(Stored items)
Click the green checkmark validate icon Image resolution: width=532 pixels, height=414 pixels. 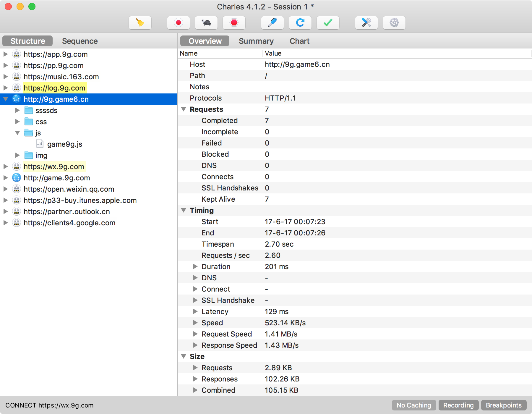328,23
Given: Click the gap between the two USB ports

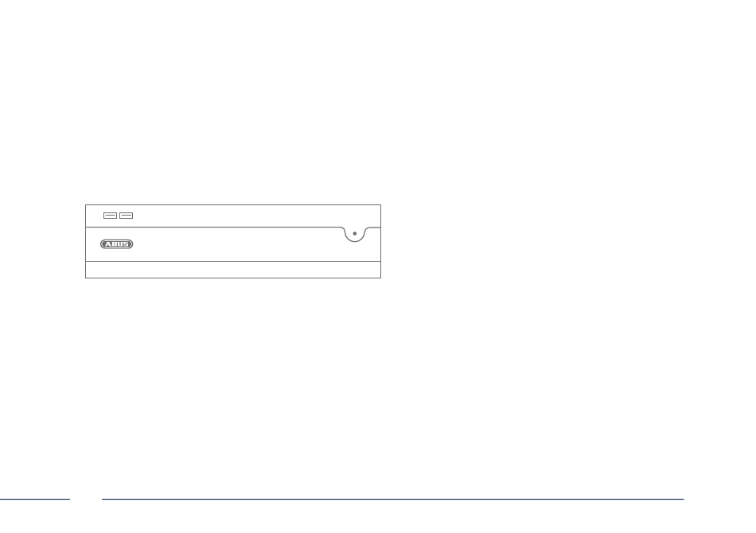Looking at the screenshot, I should coord(118,216).
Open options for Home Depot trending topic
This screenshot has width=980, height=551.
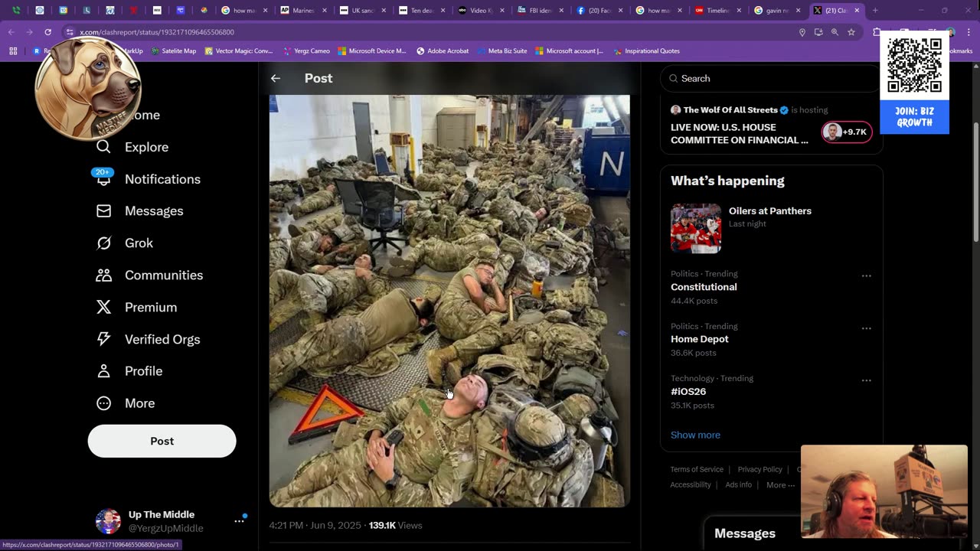pos(866,328)
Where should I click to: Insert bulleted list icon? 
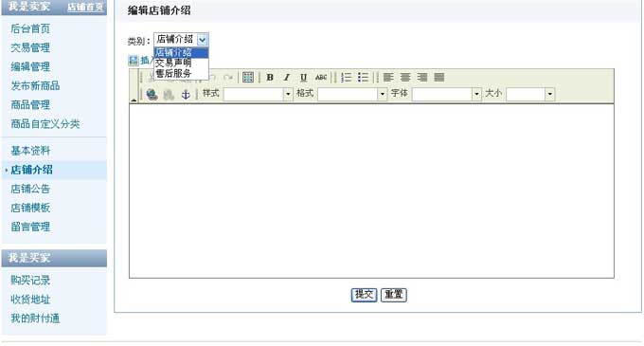coord(363,77)
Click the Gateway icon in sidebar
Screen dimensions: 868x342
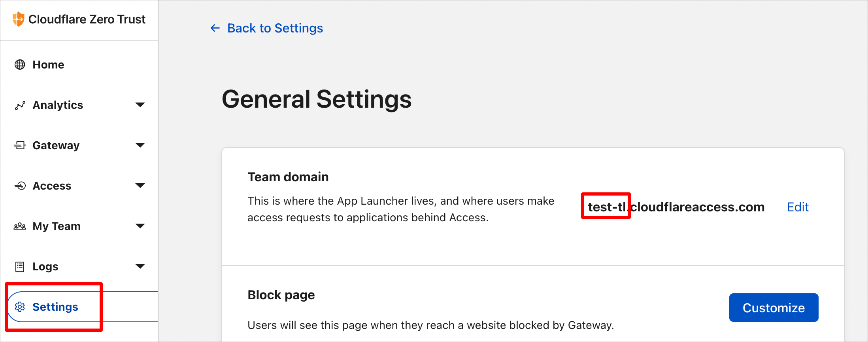(x=20, y=145)
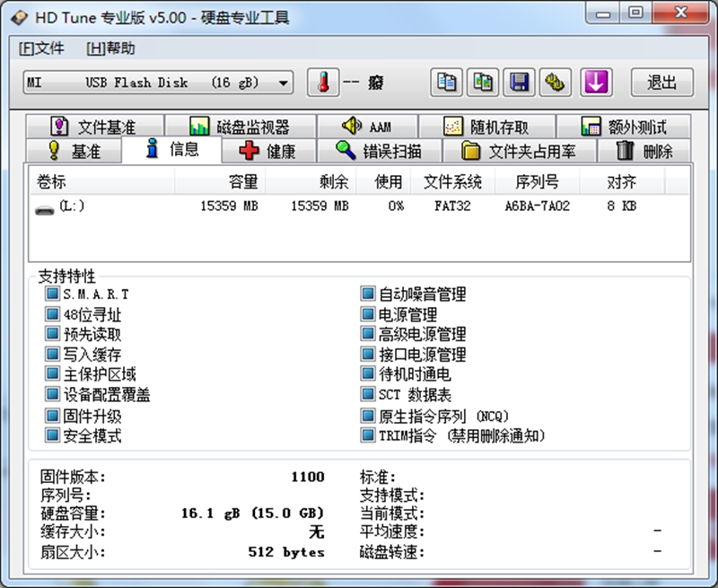This screenshot has width=718, height=588.
Task: Check the 写入缓存 feature box
Action: [x=53, y=354]
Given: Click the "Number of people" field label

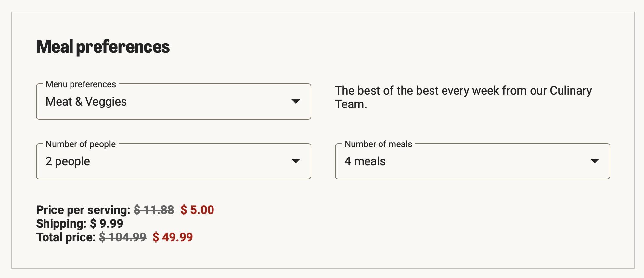Looking at the screenshot, I should 81,144.
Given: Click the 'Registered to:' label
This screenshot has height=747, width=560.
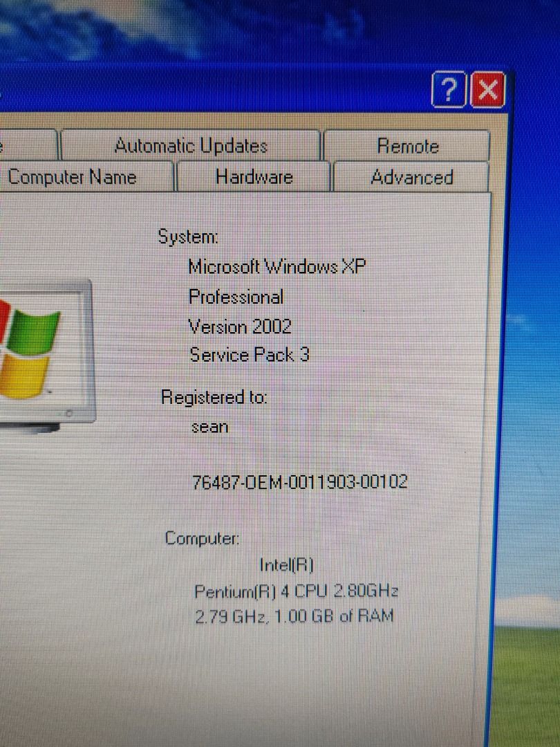Looking at the screenshot, I should tap(214, 397).
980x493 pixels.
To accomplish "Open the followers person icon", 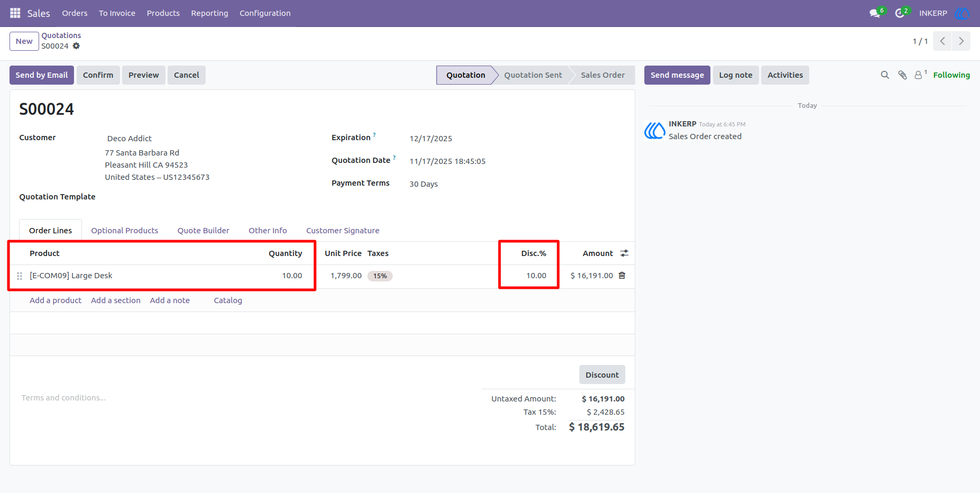I will (x=919, y=75).
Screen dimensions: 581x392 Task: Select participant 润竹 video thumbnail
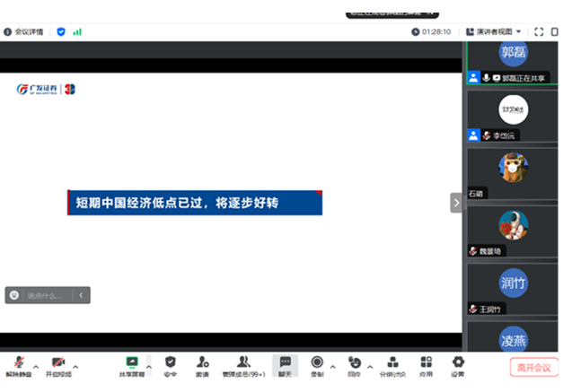(x=514, y=283)
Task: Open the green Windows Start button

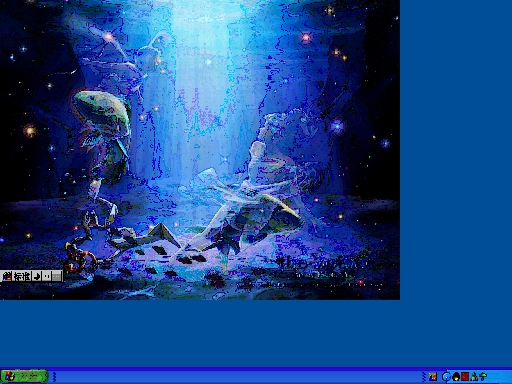Action: coord(24,376)
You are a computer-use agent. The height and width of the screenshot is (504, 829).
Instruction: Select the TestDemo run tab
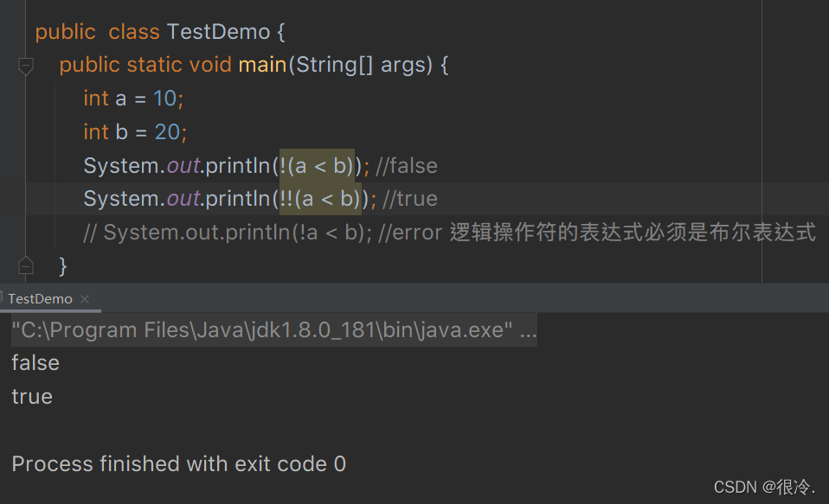click(41, 299)
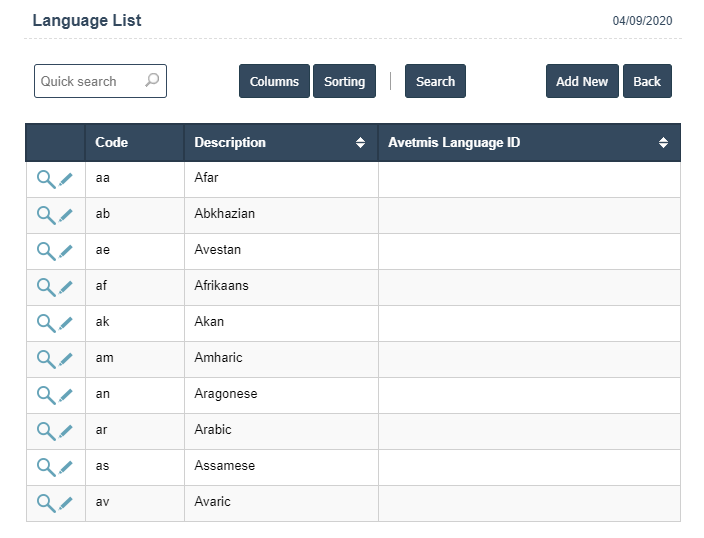The width and height of the screenshot is (704, 538).
Task: Open the Columns chooser button
Action: point(274,82)
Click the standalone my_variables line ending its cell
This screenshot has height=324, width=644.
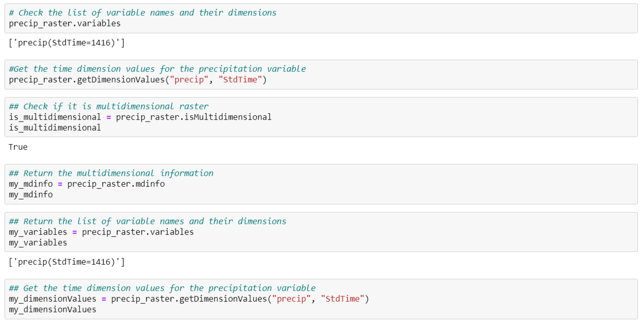(38, 242)
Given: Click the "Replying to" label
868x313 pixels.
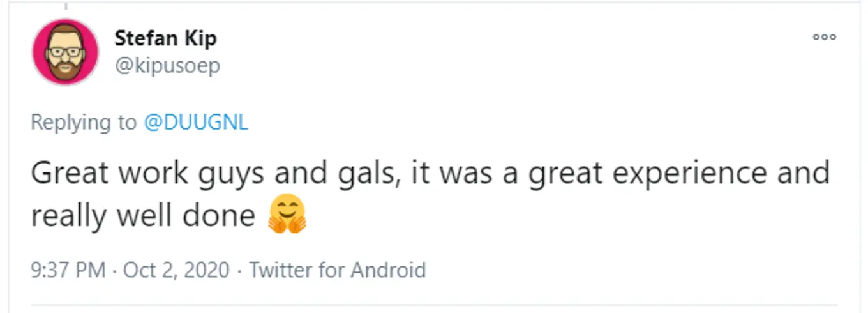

• [Work order]
Only the lines from the one containing "Task: Open the green Windows Start button" through the final line of the records should be retyped, exactly, with every picture omitted.

• [Response area]
Task: Open the green Windows Start button

Action: coord(24,376)
You are a computer-use agent. The height and width of the screenshot is (504, 829).
Instruction: Select the TestDemo run tab
click(41, 299)
The width and height of the screenshot is (704, 538).
Task: Open the Columns chooser button
Action: point(274,82)
Click the standalone my_variables line ending its cell
This screenshot has height=324, width=644.
(38, 242)
Given: Click the "Replying to" label
868x313 pixels.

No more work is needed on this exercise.